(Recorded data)
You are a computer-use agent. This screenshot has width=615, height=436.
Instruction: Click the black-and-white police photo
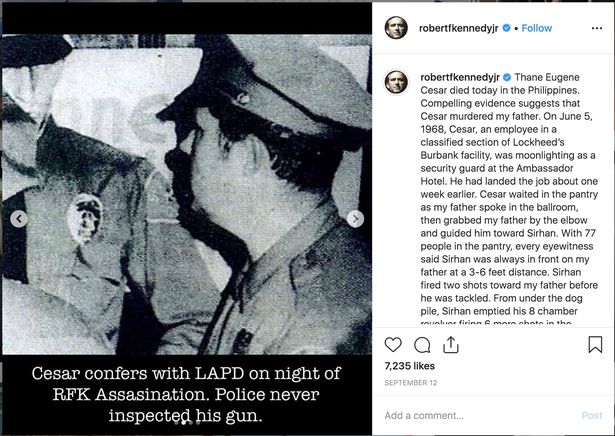[186, 190]
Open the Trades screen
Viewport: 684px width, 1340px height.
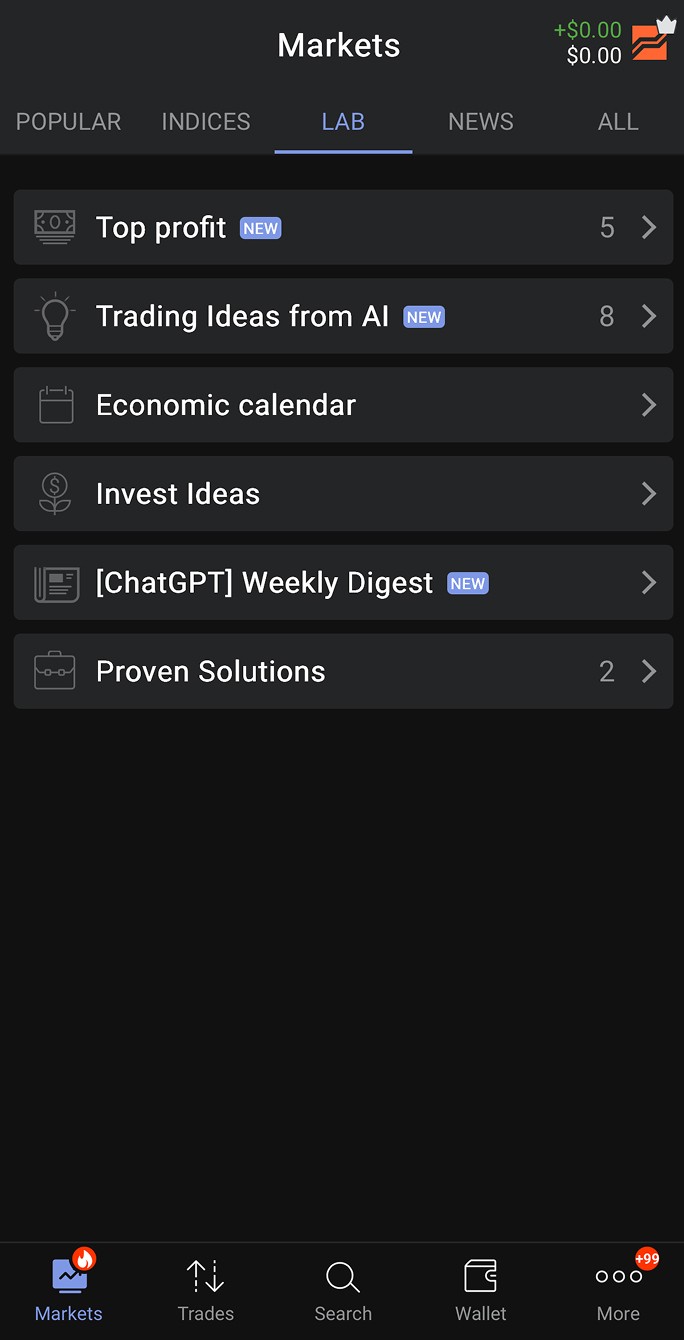click(205, 1288)
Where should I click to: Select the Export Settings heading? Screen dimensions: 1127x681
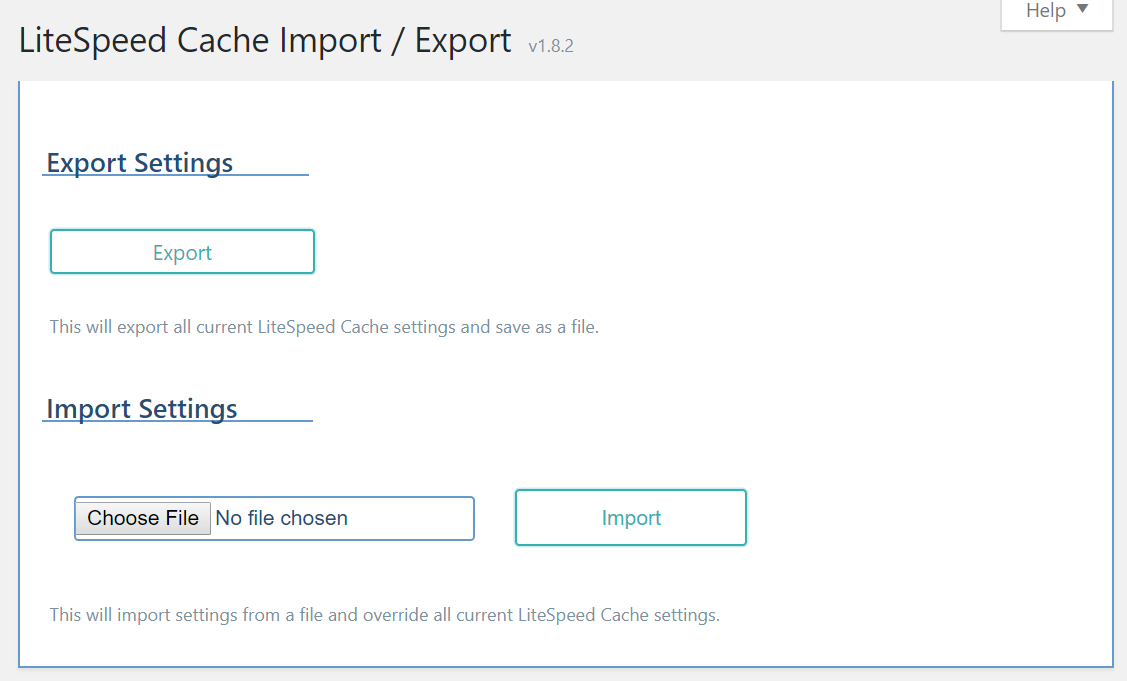[139, 163]
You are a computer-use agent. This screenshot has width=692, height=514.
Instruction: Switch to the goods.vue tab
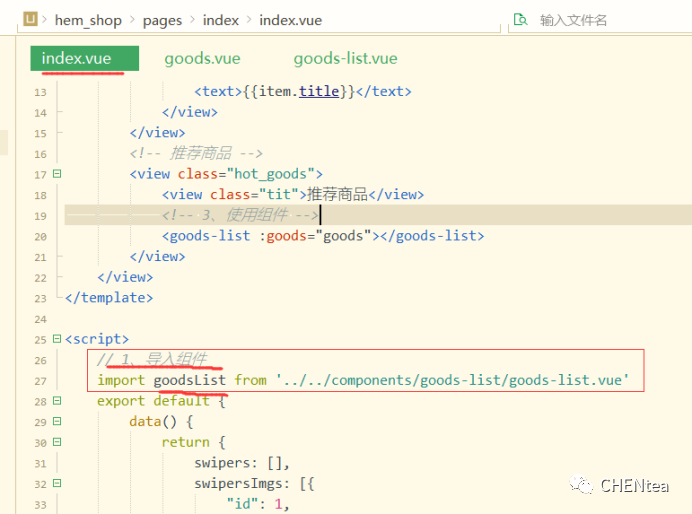click(x=202, y=59)
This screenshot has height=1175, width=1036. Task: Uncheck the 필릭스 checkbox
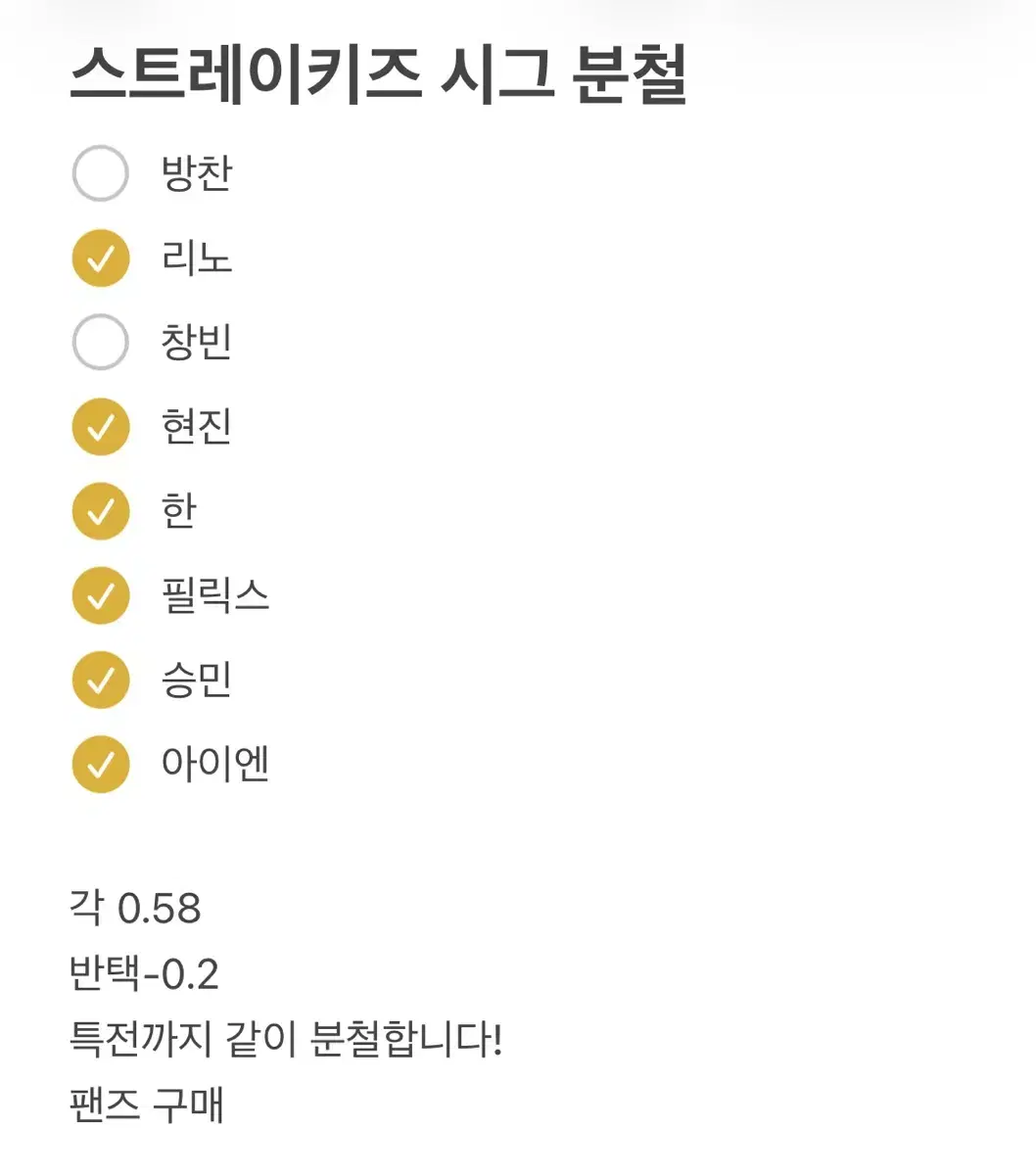100,595
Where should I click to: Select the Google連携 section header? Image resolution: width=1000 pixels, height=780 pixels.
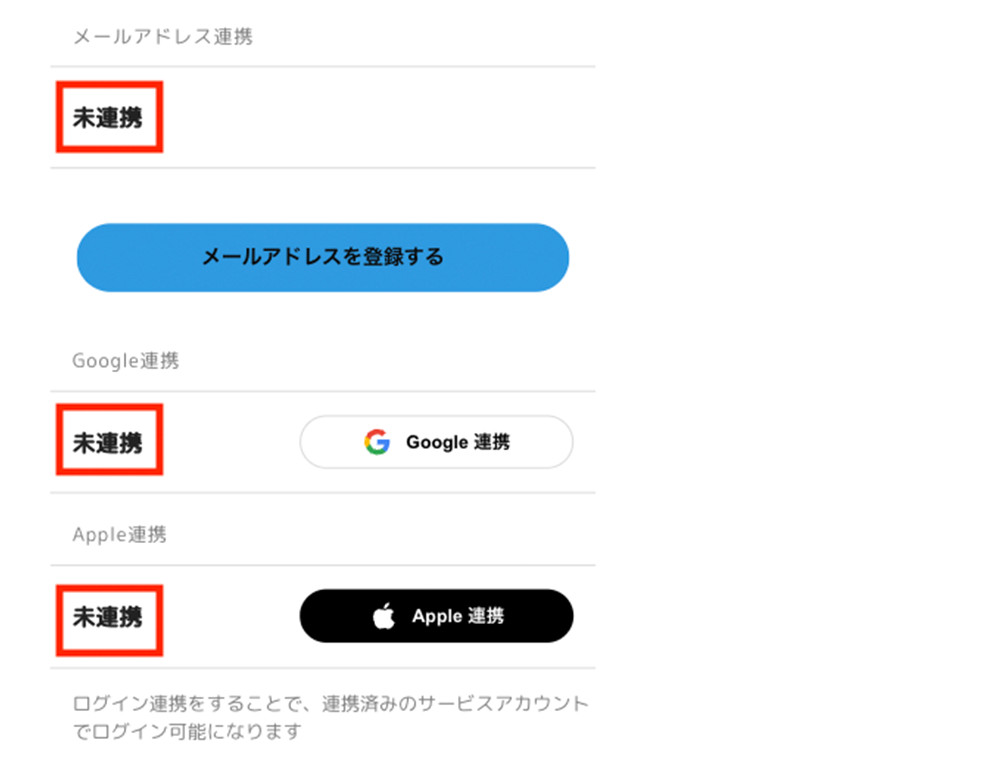coord(126,360)
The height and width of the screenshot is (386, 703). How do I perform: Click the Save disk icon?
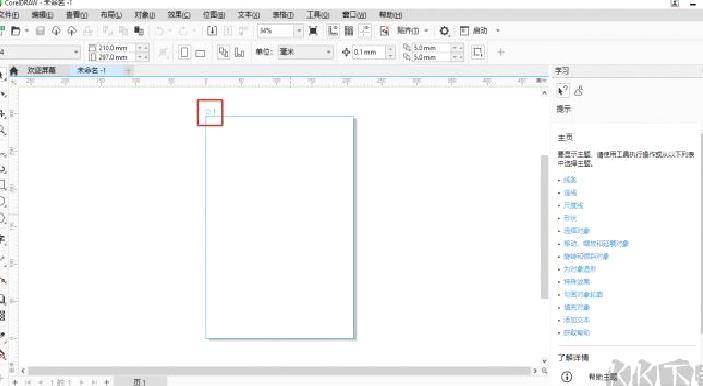[x=40, y=30]
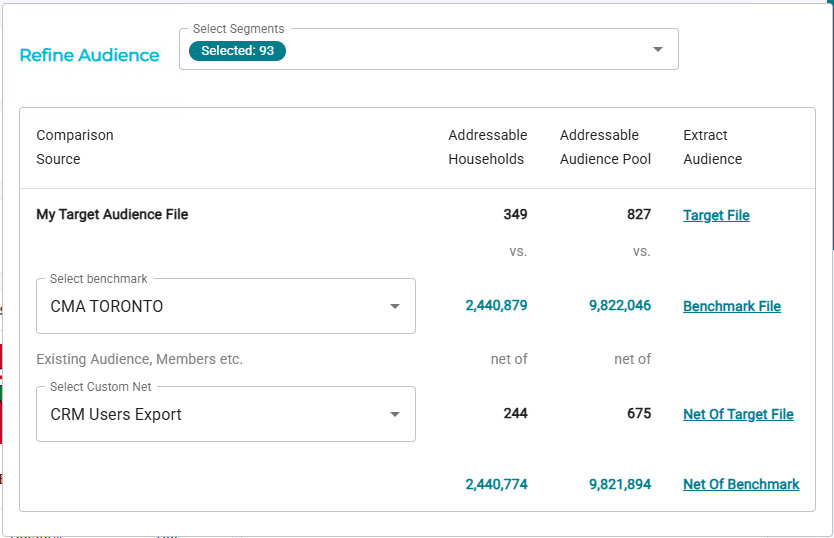Click the benchmark audience pool value 9,822,046
The height and width of the screenshot is (538, 834).
click(x=620, y=306)
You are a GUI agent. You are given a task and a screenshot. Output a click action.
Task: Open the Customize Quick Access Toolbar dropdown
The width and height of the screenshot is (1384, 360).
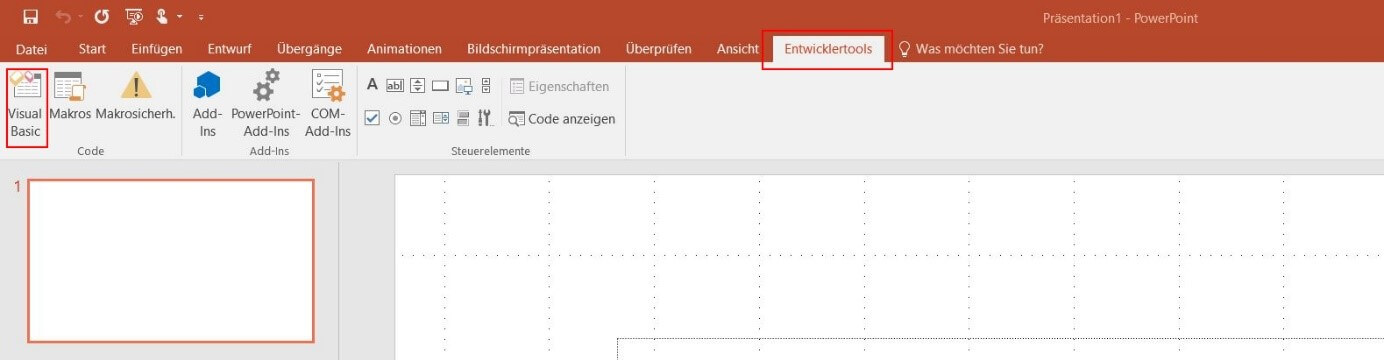click(x=201, y=18)
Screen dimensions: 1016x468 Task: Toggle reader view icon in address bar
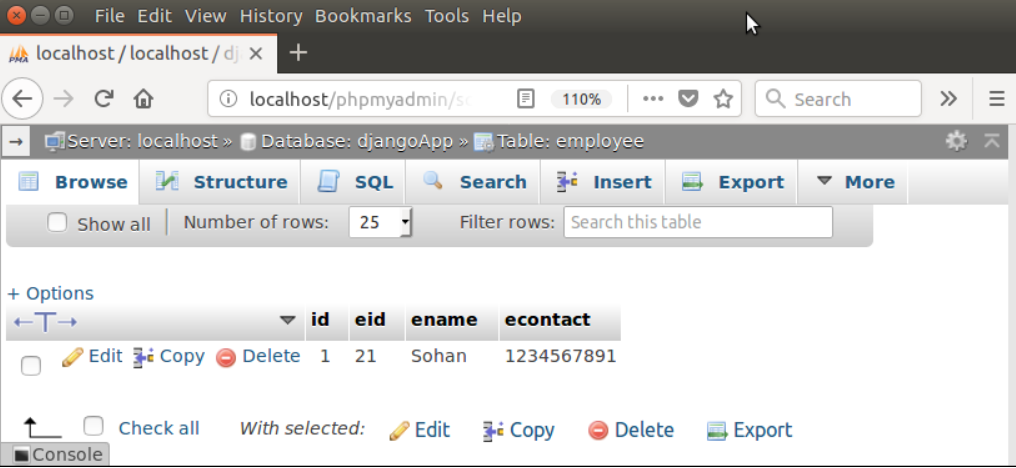525,99
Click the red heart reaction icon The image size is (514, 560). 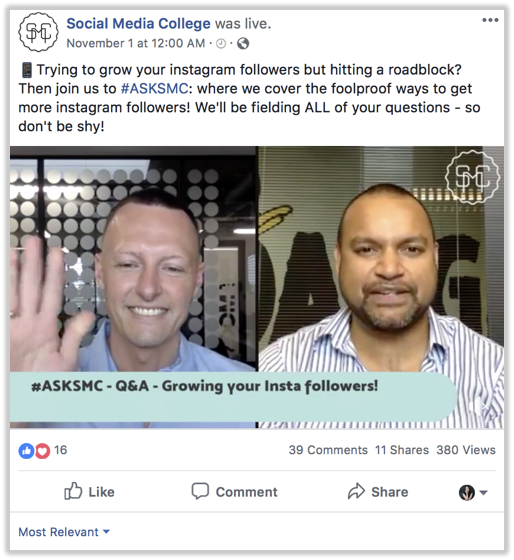coord(42,451)
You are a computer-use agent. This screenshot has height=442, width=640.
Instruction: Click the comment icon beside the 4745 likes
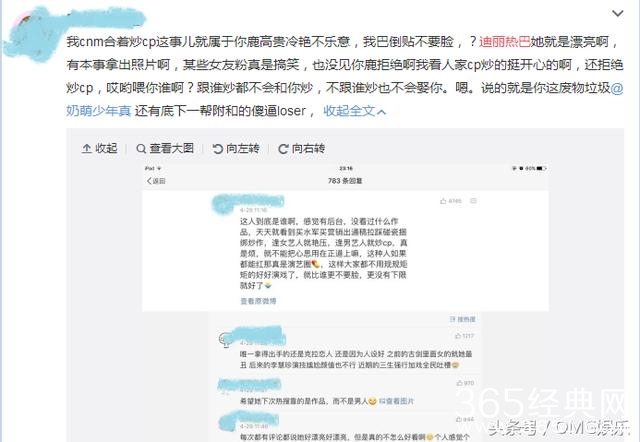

## Task brief
Among the entries above, find the line with "Instruction: Click the black-and-white" and repeat exactly from there through the line with "has width=692, height=514.", leaving out the pictures.

## Answer for the task
Instruction: Click the black-and-white police photo
[186, 190]
Open the Trades screen
Viewport: 684px width, 1340px height.
click(205, 1288)
Where should I click to: Select the Export Settings heading? Screen dimensions: 1127x681
[139, 163]
You are a computer-use agent. This screenshot has width=692, height=514.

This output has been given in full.